Sooner rather than later, she manages to meet an assorted array of local characters ranging from the humblest blues musicians to already accomplishe artists with a strong following. As she gets to be known and her music is appreciated, her career starts to take shape, not without a great deal of effort. But, at least, her dream is on the way.
Pegar la vuelta is a documentary that has both some undisputable virtues and undeniable flaws. It has a great potential that’s never nearly fully developed, and yet it’s never treated in a shallow manner either. It’s honest, down-to-earth, unpretentious and, at times, even touching. But from a strictly narrative point of view, it’s sort of chaotic (and not in a good way), it lacks a true dramatic structure, and it’s not as gripping as it could’ve been. Not by a long shot.
Like so many conventional documentaries, it features some archive material of different types, snippets of interviews with those familiar with María Luz and her singing, but mostly it follows its subject around the streets of Chicago. Considering María Luz is so outspoken, witty in a streetwise manner, and very eloquent, then the film’s spirit is lively and, for some time, it’s also entertaining. Many of her interviews’ snippets are very, very enjoyable. But the almost nonexistent dramatic progression begins to take its toll way too early into the film. So not because of its content but of its form, Pegar la vuelta drags and becomes somewhat tedious too often.
And it shouldn’t. Think that Carballo was once the girlfriend of famed Argentine rock star Pappo — and they lived a passionate affair — she played with Argentine musicians such as Luis Salinas, Lito Epumer, and Botafogo (Epumer and Botafogo are featured in the documentary as well), and she played in the US alongside Billy Tranch, Big Ray, Rodney Brown, Chico Banks, and Malvin Taylor. But it’s not only her professional career what’s alluring, it’s also her persona that’s so attractive.
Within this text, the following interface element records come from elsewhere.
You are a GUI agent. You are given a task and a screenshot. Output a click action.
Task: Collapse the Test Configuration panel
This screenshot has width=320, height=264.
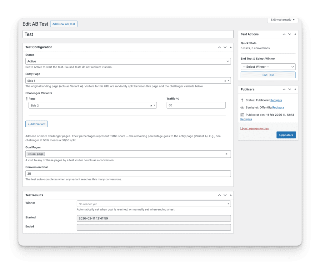pyautogui.click(x=231, y=47)
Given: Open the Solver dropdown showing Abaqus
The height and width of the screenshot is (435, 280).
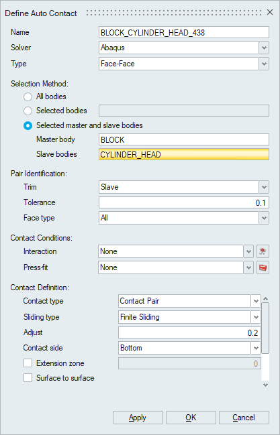Looking at the screenshot, I should coord(264,48).
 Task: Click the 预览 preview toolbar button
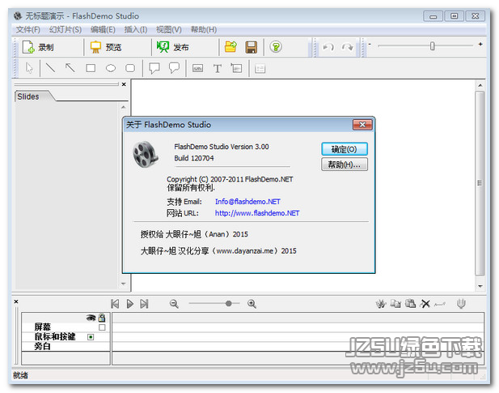(106, 48)
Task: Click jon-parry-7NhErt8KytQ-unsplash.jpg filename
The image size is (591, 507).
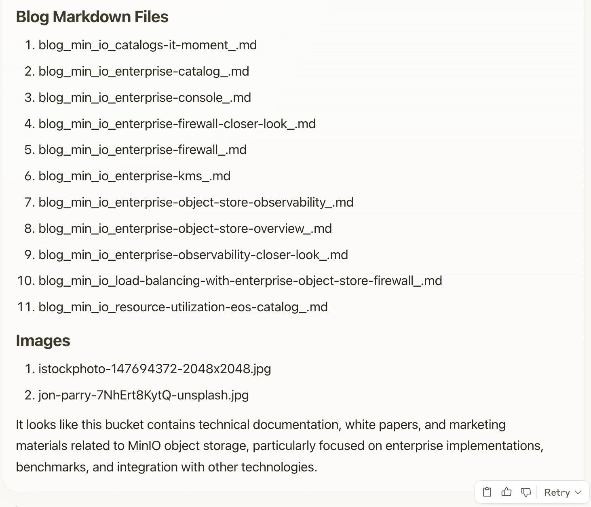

Bottom line: considering the great subject and the potential it held, Pegar la vuelta is rather half-baked and so it misses out on becoming something bigger. Unlike Carballo herself, who made the most starting with very little.
Pegar la vuelta (Argentina, 2015) Written and directed by Nacho Garassino. With Pablo "Sarcofago" Cano, Miguel Vilanova (Botafogo), Lito Epumer, Machi Rufino, Cristian Judurcha, Lindsay Alexander, Ronald Simmons, Nick Charles. Cinematography and editing: Santiago Podestá, Nacho Garassino. Music: María Luz Carballo. Sound: Paula Ramirez. Running time: 70 minutes.